Cublas runtime error after some epoch of training and can not resume training now

jdhao · October 16, 2018, 9:51am

I am training my model for several epochs without errors and suddenly got a cublas runtime error. The complete stack trace is:

Traceback (most recent call last):
File “train_revise.py”, line 405, in
main()
File “train_revise.py”, line 363, in main
model, criterionCTC, optimizer, data, target)
File “train_revise.py”, line 144, in train_batch
cost.backward()
File “/home/haojiedong/tools/anaconda3/lib/python3.6/site-packages/torch/tensor.py”, line 93, in backward
torch.autograd.backward(self, gradient, retain_graph, create_graph)
File “/home/haojiedong/tools/anaconda3/lib/python3.6/site-packages/torch/autograd/init.py”, line 90, in backward
allow_unreachable=True) # allow_unreachable flag
RuntimeError: cublas runtime error : an internal operation failed at /opt/conda/conda-bld/pytorch_1535491974311/work/aten/src/THC/THCBlas.cu:249

If I resume training, I will get this error right away. So I can not start training now.

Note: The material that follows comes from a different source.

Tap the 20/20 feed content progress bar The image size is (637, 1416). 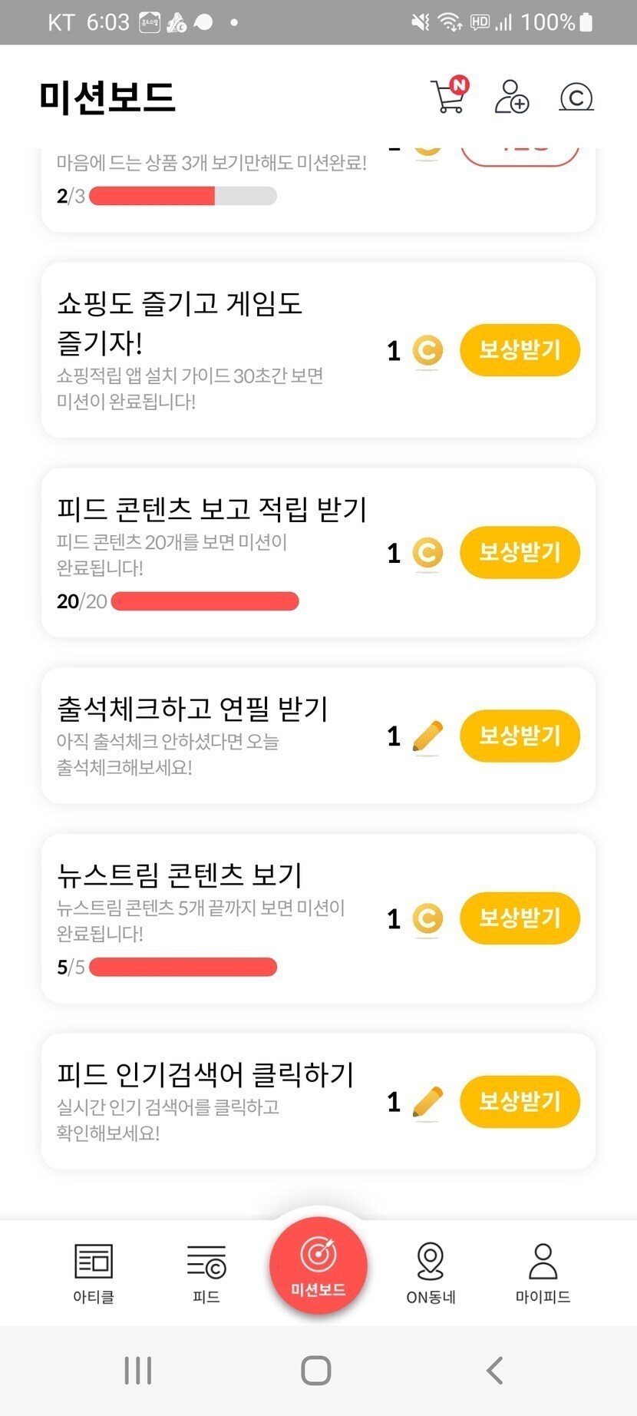[x=204, y=601]
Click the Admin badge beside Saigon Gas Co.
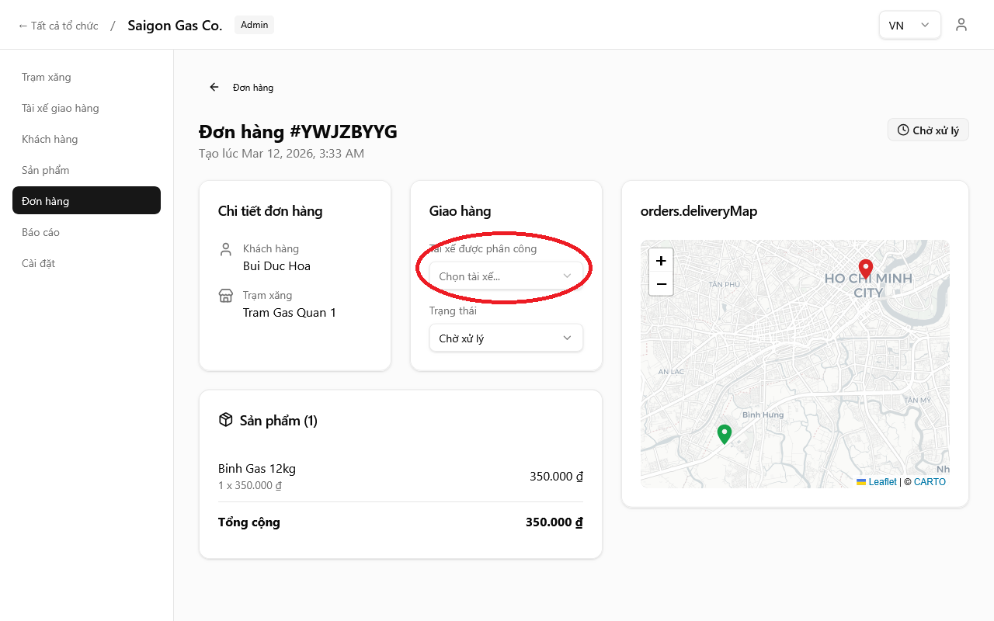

The solution poposed on this related post does not work.

albanD · October 16, 2018, 10:02am

Hi,

This looks like a GPU error if restarting raises this error right away.
Are you sure that the GPU is not overheating or something like that?

jdhao · October 16, 2018, 10:53am

Maybe. The other day, one of the GPU in the server does not show up when executing nvidia-smi. The root user has reboot the computer once. After that, I start training without error until I ran into this issue.

How to check if the GPU is overheating?

albanD · October 16, 2018, 10:54am

nvidia-smi should give you the temperature. It should not go above 80/81C for GTX cards. Not sure for server cards.

jdhao · October 16, 2018, 11:04am

The temperature is 36c. I changed the GPU id, but the same error persists.

albanD · October 16, 2018, 11:06am

Ho ok, so not that. Can you run other GPU code on the machine? Or just your code fails?

jdhao · October 16, 2018, 11:19am

I run the code of another project. It runs well without error on the same GPU. Maybe this is not a GPU problem. but the error message is hard to understand to debug the code.

albanD · October 16, 2018, 11:28am

Can you try and save some state (like network input, current weights) to get a reproducible example that triggers this problem please?

jdhao · October 17, 2018, 3:01am

Finally, I have found the reason for this error. I am using the warp_ctc package to do ocr recognition. The signature for CTCLoss is:

CTCLoss(size_average=False, length_average=False)
    # size_average (bool): normalize the loss by the batch size (default: False)
    # length_average (bool): normalize the loss by the total number of frames in the batch. If True, supersedes size_average (default: False)

forward(acts, labels, act_lens, label_lens)
    # acts: Tensor of (seqLength x batch x outputDim) containing output activations from network (before softmax)
    # labels: 1 dimensional Tensor containing all the targets of the batch in one large sequence
    # act_lens: Tensor of size (batch) containing size of each output sequence from the network
    # label_lens: Tensor of (batch) containing label length of each example

The error is caused by a code bug in calculating the label length in a batch of labels. When I correct this error, the cublas error disappears.